1200 rounds

Just 1200 rounds? 100 rounds a month year? Less than four mags of ammo for their M4’s/M-16’s? That’s it

According to the Army standards and training manual, PAM 350-38 (2009 version), a Regular Army light infantryman should fire about 1,200 rounds a year, assuming he participates in everything: basic marksmanship, day-night qualification, unit live-fire exercises, shooting in NBC gear, thermal and infrared (IR) sights, etc. His Guard and Reserve colleague should expend 660 rounds. But interviews show that almost nobody comes remotely close to that figure.

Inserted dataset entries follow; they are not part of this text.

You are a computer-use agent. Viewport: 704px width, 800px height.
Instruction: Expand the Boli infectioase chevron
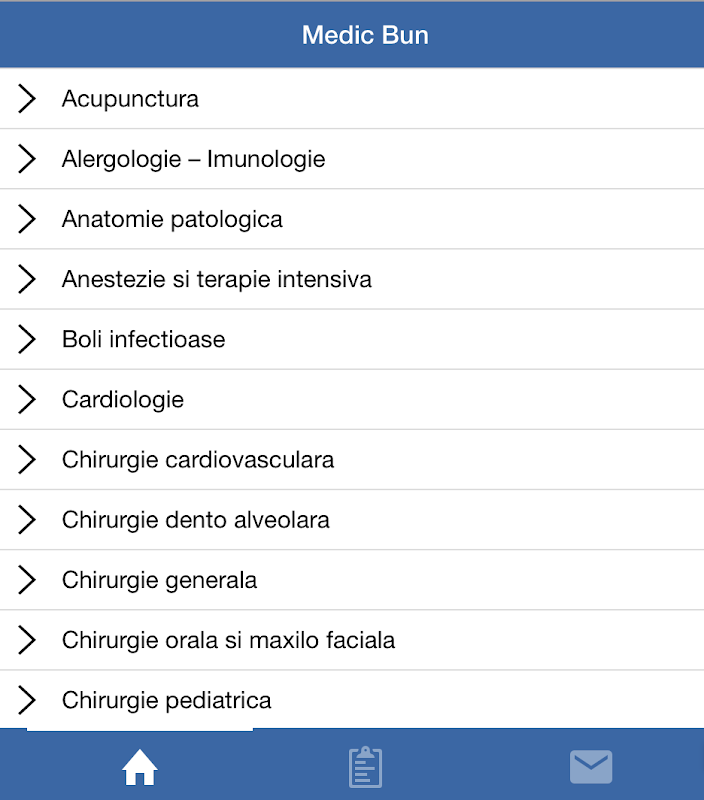tap(27, 340)

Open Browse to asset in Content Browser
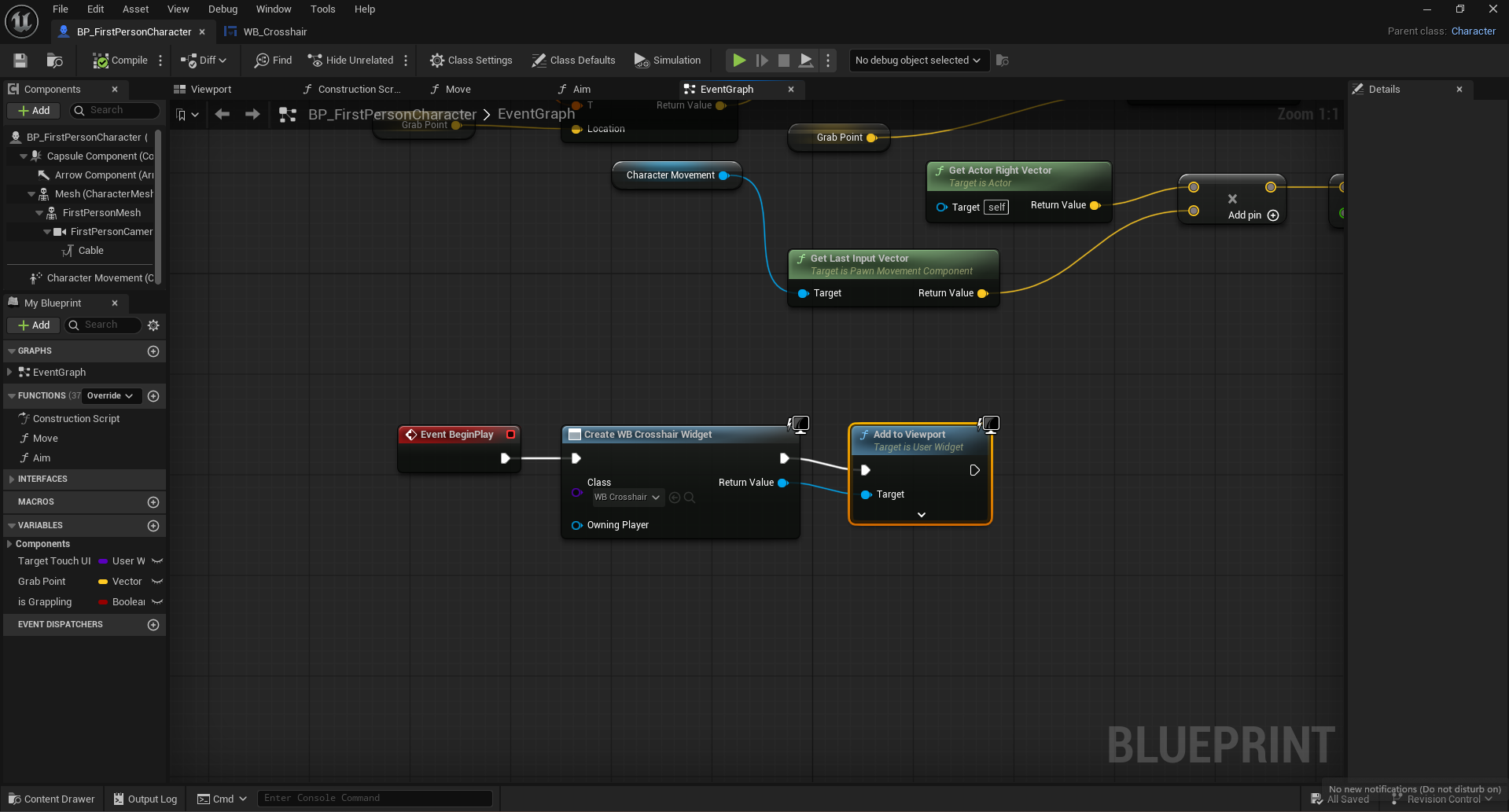[x=54, y=61]
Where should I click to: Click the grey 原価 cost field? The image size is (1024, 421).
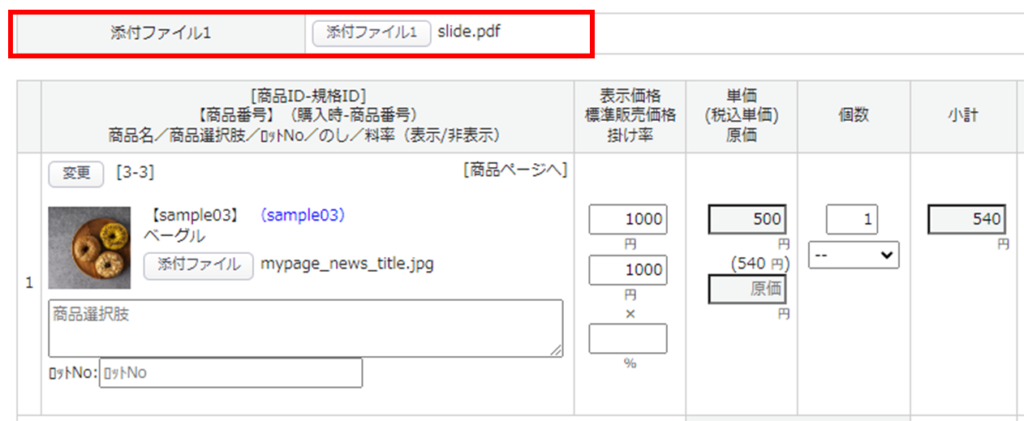point(747,290)
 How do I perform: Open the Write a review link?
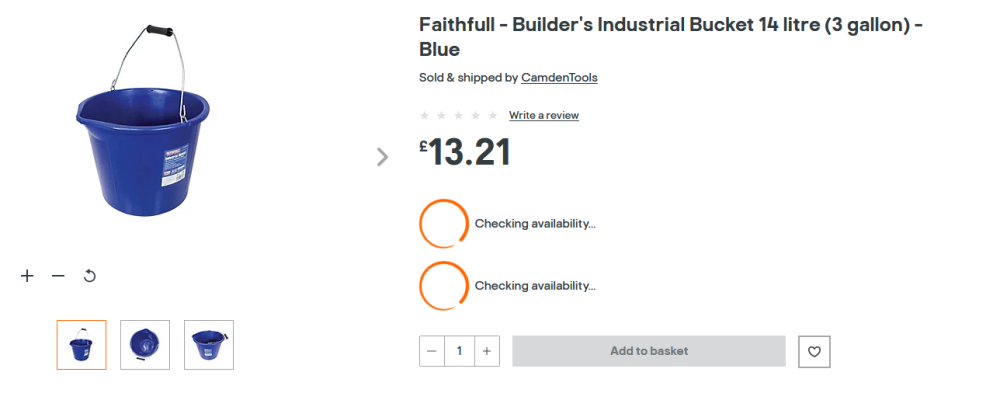point(544,115)
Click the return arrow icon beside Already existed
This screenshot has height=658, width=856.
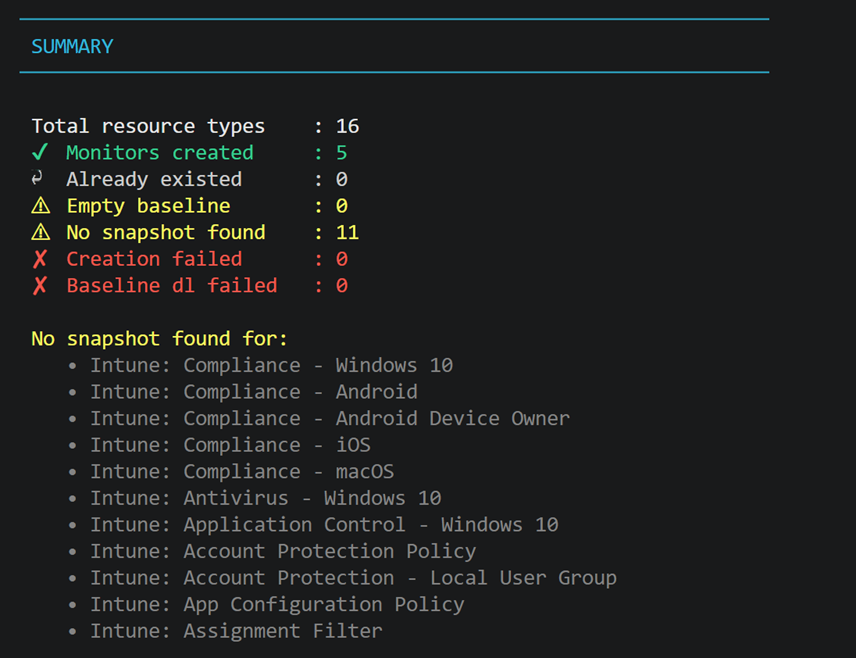(x=39, y=179)
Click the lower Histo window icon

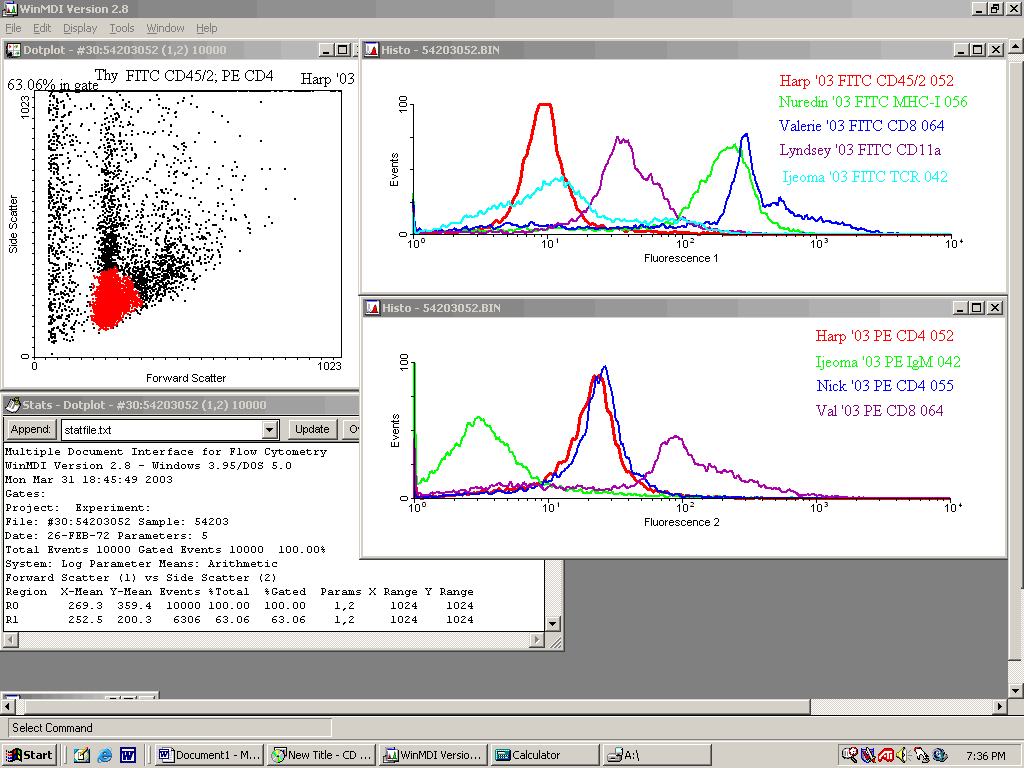coord(370,308)
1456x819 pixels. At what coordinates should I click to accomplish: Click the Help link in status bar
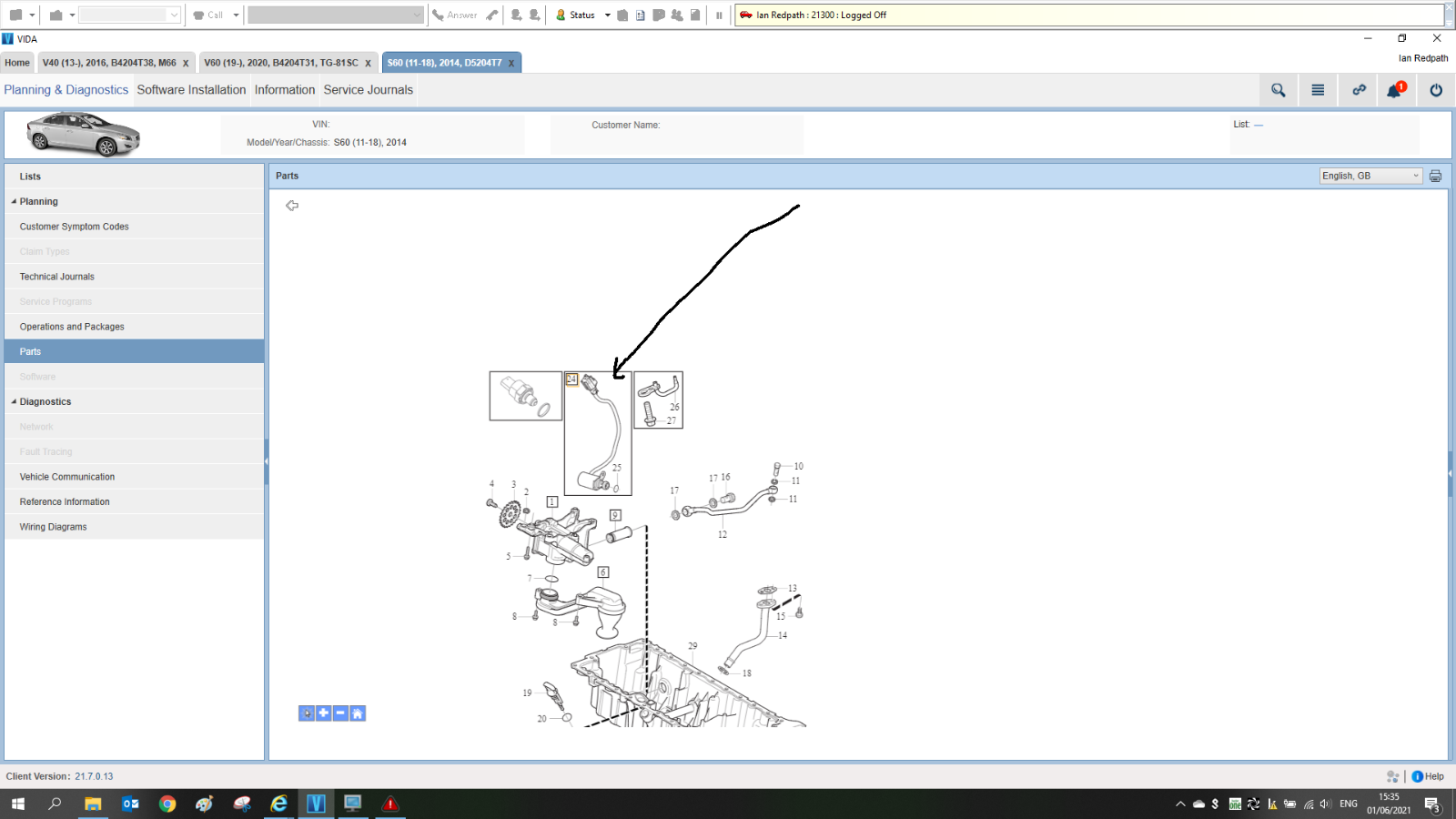tap(1428, 776)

Furthermore, for “plain vanilla” soldiers with access to shooting simulators, and who do not use thermal or IR sights, the specified annual expenditure is 490 rounds for active and 294 for Guard and Reserve.

I try to go to Caswell’s once a week to put a hundred or so rounds of .22LR and other stuff downrange to work on my trigger press and sight transitions.. I also shoot one or two competions each month and put about 100 rounds (or more) downrange each time. Heck, at the Superstition Mountain Three Gun match next year, I’ll put 300 rounds of .223 downrange, as much as your average National Guardsman does in an entire year! 

And to think some people still believe that according to the laws of our land, only the miltary and law enforcement should have guns. 

The mind reels.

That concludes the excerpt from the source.